Regarding the new drugs, School of Medicine’s Dr. Devi Nampiaparampil told the Fox Business Network: “I think this is very promising, it seems to lower the bad cholesterol called LDL by about 50% -70%, which is huge, a very dramatic difference from the statins.”
She also noted that the scientists looked at the life-saving benefits and they seem to cut heart attacks and strokes in half too.
This could be a “game changer” for people who either can't tolerate side effects such as muscle pain and damage, liver damage, digestive problems and increased blood sugar from the current drug offerings such as Lipitor, Mevacor, Crestor and Zocor, or patients who can't lower their cholesterol levels with statins alone.
“The deliberations today addressing the potential approval of a PCSK-9 inhibitor place us at the precipice of a new era in cardiovascular disease risk prevention. Breakthroughs in science have yielded this novel route by which we can dramatically lower LDL cholesterol levels – especially in our most challenging patients,” said Dr. Clyde W. Yancy, former president of the American Heart Association.
"Importantly, cost issues must be acknowledged, but having another option that addresses a known important risk factor in heart disease may usher in a new day in cardiovascular medicine,” noted Yancy.
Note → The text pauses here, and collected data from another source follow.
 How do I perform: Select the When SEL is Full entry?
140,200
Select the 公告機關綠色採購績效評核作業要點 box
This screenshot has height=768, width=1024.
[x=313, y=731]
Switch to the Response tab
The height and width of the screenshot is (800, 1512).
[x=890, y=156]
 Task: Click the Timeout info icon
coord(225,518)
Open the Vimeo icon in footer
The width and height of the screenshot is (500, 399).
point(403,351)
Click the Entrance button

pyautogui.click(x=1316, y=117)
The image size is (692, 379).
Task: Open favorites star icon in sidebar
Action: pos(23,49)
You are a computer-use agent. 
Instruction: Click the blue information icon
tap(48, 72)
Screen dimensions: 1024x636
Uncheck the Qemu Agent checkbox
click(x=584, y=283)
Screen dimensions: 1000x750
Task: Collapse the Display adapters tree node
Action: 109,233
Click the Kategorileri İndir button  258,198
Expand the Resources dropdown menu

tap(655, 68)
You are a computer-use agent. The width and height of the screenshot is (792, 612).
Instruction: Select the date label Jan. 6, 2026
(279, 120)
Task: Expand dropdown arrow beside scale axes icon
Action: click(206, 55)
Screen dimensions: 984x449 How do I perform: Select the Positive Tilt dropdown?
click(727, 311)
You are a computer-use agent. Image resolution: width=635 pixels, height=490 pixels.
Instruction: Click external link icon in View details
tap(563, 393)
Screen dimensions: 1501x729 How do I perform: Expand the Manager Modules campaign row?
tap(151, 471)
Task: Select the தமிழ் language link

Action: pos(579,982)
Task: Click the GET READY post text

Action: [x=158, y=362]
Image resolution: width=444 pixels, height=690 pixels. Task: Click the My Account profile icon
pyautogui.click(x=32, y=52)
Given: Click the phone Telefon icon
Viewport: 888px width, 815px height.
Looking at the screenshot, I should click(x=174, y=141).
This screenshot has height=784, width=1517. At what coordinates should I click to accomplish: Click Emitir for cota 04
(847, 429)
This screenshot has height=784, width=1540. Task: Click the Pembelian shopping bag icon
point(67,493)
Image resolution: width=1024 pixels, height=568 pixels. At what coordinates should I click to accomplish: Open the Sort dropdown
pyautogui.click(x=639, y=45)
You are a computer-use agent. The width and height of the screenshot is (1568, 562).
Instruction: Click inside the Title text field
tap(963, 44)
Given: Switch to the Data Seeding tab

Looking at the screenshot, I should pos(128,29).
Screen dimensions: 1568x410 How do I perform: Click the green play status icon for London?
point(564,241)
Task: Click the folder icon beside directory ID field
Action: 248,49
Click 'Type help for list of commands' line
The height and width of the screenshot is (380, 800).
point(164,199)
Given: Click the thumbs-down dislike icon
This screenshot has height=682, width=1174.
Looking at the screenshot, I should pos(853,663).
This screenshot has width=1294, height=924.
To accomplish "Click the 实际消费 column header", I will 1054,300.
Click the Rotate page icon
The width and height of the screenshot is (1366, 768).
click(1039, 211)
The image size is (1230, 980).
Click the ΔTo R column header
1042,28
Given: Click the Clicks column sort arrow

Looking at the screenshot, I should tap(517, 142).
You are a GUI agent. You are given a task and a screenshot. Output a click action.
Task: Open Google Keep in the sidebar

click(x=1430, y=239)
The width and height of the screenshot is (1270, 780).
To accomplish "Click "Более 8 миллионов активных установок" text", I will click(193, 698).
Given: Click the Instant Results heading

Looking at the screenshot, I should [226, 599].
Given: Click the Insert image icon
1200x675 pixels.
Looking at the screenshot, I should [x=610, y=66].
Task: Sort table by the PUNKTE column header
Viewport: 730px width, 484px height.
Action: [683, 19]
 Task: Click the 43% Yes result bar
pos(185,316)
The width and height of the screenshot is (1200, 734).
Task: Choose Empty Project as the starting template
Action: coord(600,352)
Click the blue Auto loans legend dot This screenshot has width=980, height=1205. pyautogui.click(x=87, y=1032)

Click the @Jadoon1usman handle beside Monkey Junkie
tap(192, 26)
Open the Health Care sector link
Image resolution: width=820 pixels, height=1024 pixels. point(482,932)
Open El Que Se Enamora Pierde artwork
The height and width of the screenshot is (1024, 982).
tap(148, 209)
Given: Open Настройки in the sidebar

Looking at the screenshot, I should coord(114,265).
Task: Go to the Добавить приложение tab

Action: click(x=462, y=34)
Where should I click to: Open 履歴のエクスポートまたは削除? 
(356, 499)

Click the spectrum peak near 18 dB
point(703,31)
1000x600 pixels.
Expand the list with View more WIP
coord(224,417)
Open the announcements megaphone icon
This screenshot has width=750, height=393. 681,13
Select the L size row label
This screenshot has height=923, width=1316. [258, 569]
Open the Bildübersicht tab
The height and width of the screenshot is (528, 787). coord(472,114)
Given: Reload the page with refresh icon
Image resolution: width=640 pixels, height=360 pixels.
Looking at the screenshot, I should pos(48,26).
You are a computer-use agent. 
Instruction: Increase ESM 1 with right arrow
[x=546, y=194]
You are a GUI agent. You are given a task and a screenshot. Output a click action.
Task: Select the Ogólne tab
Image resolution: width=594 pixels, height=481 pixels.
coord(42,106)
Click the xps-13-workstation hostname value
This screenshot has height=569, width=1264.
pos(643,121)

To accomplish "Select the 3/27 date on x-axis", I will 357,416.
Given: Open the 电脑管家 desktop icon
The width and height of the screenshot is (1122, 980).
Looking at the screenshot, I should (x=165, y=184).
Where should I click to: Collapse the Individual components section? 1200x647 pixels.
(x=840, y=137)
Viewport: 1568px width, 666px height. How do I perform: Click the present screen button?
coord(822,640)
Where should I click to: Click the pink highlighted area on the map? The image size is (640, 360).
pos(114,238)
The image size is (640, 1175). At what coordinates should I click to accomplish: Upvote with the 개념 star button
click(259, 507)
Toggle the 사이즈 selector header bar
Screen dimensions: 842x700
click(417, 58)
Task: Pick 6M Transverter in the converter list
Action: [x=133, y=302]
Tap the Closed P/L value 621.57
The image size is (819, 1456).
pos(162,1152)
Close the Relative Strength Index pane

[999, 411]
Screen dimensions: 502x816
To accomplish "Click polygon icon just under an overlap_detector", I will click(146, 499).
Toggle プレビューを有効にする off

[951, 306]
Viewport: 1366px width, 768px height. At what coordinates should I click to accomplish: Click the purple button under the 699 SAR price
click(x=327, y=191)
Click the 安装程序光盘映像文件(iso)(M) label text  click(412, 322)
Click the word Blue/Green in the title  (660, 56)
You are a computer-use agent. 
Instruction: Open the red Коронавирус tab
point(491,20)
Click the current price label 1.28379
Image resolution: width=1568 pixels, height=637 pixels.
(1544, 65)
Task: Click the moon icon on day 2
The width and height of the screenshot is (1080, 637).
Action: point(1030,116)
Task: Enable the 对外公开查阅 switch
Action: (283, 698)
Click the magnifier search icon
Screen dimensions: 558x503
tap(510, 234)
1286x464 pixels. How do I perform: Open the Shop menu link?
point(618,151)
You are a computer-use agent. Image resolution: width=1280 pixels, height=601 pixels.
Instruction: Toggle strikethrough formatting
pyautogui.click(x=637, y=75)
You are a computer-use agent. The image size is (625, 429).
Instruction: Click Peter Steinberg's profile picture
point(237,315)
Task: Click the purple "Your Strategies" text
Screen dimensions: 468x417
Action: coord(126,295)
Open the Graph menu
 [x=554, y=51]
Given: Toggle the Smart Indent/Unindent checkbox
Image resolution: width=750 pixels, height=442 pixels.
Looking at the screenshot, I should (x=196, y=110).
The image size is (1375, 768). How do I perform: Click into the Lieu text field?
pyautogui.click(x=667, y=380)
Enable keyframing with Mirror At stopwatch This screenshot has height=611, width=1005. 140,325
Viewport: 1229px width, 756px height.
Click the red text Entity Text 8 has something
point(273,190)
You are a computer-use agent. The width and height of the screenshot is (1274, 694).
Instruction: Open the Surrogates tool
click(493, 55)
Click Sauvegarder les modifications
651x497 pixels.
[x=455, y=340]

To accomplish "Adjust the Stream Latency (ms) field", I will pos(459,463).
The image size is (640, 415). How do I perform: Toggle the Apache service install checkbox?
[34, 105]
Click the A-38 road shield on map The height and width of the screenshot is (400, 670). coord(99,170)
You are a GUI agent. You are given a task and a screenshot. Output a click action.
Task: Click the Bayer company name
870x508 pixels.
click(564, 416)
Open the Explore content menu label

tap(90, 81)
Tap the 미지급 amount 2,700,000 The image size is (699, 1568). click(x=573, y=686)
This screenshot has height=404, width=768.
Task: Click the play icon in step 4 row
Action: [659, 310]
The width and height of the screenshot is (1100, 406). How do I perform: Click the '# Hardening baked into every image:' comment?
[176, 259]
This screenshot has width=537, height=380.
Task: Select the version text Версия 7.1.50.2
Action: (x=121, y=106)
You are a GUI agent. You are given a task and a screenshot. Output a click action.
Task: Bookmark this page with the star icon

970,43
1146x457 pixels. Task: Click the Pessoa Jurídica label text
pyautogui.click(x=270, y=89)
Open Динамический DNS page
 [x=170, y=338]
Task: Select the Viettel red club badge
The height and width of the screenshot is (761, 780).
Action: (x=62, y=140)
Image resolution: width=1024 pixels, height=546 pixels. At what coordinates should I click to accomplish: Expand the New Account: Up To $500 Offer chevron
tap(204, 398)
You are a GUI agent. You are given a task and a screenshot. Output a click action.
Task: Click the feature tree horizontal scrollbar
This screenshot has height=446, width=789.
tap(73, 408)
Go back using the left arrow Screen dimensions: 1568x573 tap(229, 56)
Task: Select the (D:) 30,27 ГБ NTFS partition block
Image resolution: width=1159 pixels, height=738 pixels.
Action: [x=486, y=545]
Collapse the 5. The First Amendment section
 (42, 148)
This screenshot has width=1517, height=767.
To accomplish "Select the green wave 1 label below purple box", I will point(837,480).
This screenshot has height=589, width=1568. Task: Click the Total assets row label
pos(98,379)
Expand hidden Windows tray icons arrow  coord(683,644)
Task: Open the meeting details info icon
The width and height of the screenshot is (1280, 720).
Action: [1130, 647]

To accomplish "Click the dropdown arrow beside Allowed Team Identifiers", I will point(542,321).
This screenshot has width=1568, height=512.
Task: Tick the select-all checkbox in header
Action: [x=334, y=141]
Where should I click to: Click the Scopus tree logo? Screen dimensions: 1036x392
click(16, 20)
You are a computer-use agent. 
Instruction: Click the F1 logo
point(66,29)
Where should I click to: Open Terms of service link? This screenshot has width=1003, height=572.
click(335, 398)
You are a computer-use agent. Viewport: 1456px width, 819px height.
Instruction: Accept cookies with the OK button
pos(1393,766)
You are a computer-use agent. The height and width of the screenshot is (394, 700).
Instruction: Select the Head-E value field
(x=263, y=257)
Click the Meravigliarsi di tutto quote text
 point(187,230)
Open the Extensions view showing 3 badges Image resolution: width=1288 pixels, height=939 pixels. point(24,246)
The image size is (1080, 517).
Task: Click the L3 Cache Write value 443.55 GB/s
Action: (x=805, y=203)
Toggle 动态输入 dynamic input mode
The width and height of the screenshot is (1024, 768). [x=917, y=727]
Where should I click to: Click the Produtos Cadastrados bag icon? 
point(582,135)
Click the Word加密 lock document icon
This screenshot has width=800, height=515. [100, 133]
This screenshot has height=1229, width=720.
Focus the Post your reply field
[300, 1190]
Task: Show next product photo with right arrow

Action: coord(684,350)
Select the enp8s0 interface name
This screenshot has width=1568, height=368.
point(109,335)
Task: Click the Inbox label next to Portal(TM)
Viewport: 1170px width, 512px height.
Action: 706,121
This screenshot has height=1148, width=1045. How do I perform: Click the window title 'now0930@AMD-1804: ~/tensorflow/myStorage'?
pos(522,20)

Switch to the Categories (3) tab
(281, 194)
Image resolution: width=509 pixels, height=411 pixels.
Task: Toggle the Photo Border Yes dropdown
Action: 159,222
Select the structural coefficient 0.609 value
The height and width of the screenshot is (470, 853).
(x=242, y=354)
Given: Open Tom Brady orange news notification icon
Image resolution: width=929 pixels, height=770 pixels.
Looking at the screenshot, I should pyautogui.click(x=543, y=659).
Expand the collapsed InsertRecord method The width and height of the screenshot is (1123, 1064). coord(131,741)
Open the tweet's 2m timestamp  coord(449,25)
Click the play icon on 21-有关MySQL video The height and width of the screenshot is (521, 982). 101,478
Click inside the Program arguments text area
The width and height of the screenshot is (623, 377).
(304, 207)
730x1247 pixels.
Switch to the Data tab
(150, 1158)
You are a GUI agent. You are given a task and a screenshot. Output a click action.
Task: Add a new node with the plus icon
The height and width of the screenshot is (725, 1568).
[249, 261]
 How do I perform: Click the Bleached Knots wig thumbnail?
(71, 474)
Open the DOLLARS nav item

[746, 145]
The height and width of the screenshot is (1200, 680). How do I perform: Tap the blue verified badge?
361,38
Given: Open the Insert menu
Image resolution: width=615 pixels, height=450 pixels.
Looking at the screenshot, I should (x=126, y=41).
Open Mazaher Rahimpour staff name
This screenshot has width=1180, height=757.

So, what about cost issues?
Dr. Nampiaparampil said “the cost is the biggest problem here. The estimate is that it is going to be about $10,000 a year, so that’s the biggest barrier in my mind. It depends on your insurance, but with generics, statins could be $1000 or less per year.
The final approval decision for Praluent is scheduled for July 24, while the determination for Repatha is slated for August 27.